▸ **TASK GOAL**: What you need to produce from the material below is an exact transcription of the lines from the one with "Identify the click" through the one with "Amazon (66, 588)", both included, and no other line.

▸ **DATA**:

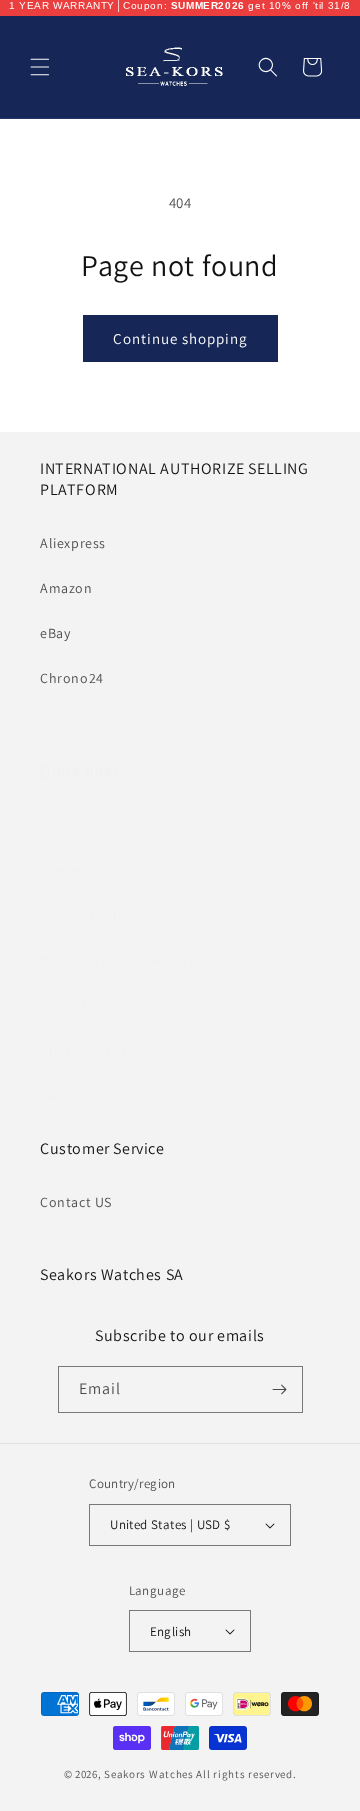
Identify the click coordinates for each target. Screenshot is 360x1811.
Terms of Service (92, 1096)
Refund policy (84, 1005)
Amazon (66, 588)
...
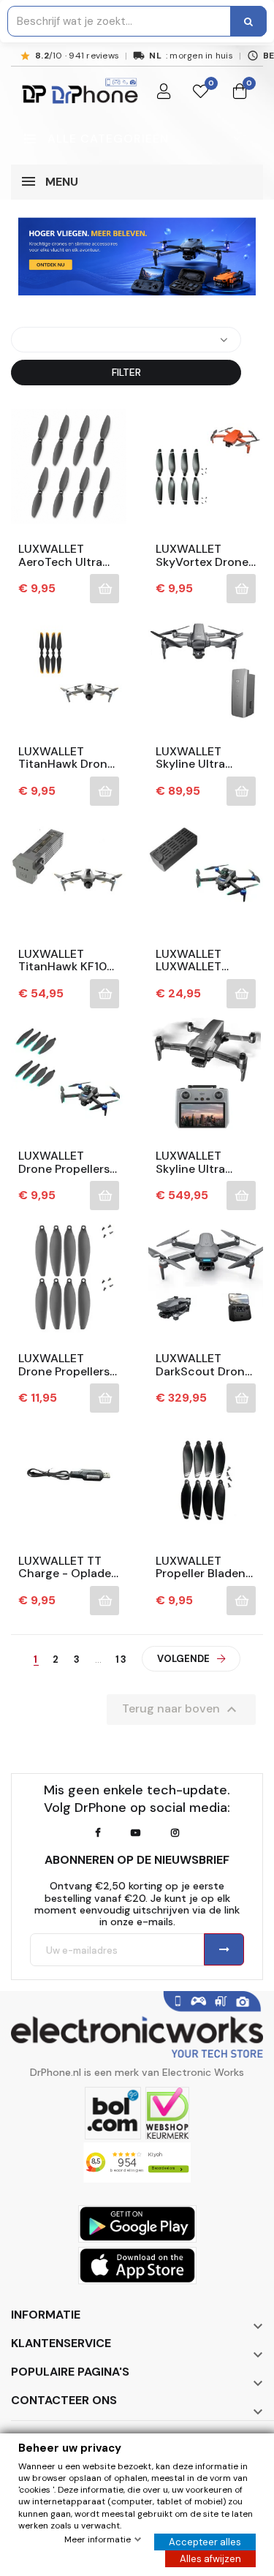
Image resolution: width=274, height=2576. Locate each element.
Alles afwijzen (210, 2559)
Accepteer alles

▸ **RESPONSE**:
Identify the click coordinates for each target. Screenshot is 360x1811.
Terms of Service (92, 1096)
Refund policy (84, 1005)
Amazon (66, 588)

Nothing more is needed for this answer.